The Pure and the Impure — Colette in drag
November 18, 2009
I’m looking at a famous, gorgeous photograph of Colette in drag. She is very debonair with her cropped hair, and wears a black jacket and trousers, and silk tie. She has a finger in the pocket of her striped waistcoat (is she being suggestive, or searching for her pocket-watch?), smokes a cigarette and looks directly, perhaps challengingly, at the camera. The photograph is on the cover of Colette’s memoir-novel, Ces Plaisirs (These Pleasures), later renamed Le Pur et l’Impur (The Pure and the Impure).
The photograph was taken circa 1910, when Colette was in a relationship with Missy (also called Max) (Mathilde de Morny, the Marquise of Belboeuf). However, these are rare: most photographs of Colette show her in conventionally female clothing. Missy / Max lived her life in drag, but for Colette, dressing up in men’s clothing was a fleeting pleasure rather than a lifestyle.

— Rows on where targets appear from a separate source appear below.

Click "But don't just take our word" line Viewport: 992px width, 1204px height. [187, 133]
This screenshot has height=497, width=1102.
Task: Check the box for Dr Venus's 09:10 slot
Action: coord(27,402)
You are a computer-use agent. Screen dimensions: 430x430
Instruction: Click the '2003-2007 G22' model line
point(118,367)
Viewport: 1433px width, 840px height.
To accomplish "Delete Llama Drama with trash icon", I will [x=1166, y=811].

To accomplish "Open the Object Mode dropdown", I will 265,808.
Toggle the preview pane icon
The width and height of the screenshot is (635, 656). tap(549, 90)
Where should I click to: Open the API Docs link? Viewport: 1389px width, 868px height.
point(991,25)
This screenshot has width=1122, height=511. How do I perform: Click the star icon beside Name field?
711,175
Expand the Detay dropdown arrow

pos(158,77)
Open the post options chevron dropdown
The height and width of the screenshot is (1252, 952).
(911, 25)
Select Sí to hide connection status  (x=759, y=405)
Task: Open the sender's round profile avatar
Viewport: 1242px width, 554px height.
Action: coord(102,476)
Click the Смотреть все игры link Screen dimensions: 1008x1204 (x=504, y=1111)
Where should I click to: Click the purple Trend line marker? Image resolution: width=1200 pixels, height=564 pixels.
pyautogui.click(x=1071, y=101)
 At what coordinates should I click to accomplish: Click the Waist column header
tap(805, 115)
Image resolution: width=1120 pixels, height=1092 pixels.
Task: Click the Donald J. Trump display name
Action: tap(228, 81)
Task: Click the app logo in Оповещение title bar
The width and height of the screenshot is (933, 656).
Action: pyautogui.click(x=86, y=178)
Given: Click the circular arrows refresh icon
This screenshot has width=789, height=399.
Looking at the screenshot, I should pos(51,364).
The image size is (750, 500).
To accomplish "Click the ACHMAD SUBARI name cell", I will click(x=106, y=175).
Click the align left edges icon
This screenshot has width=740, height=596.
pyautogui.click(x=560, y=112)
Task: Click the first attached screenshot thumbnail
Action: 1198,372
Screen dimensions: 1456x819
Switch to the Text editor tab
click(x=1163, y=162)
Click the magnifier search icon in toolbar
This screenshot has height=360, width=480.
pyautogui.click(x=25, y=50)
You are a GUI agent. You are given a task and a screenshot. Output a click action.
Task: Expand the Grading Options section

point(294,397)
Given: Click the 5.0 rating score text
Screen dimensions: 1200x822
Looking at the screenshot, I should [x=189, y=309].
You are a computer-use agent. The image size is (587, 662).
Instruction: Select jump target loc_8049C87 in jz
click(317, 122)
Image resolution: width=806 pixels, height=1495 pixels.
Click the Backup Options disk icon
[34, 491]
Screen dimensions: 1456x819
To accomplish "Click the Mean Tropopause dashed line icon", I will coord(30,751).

The Pure and the Impure, first published in 1932 when Colette was 59, is a fascinating account of subversive society in 1900s Paris — prostitutes, opium dens, transvestism and homosexuality. (And a description of the poet Renée Vivien, including her anorexia, in what is perhaps one of the earliest accounts of that illness.) In her memoir-novel, Colette recalls her much younger self, and describes how she would wear “a mannish necktie” and walk around “looking as much as possible like a bad boy” (p.61).
Drag was not a way of life for Colette; I have not seen any photographs of her dressed in a suit after her relationship with Missy / Max ended. Missy / Max’s masculinity was a major part of her self-image, and it is likely that today, she would identify as transgender. However, for Colette, dragging up was not serious: it was playful, exciting, adventurous, sexy.
Colette suggests that, although conventional femininity was not really her, boyishness wasn’t really her either: “How timid I was, at that period when I was trying to look like a boy, and how feminine I was beneath my disguise of cropped hair” (The Pure and the Impure, p.61). As a girl, she was “famous” in her village for her incredibly long, beautiful chestnut hair. As a young woman, therefore, perhaps she was bored of being conventionally beautiful, and found androgynous beauty more interesting, more exciting. Today, we are lucky to be able to choose and change our identities daily: one day a ballgown, the next, a suit.
Colette describes the erotic pleasure she takes in watching “mannish women” in suits, admiring their “strong slender hands” and “exciting scent of [the] horses” they loved to ride, (p.65). Colette is seduced by androgynous or masculine women, rather than wanting to be one herself. Colette sums it up perfectly: “The seduction emanating from a person of unknown or dissimulated sex is powerful” (The Pure and the Impure, p.68).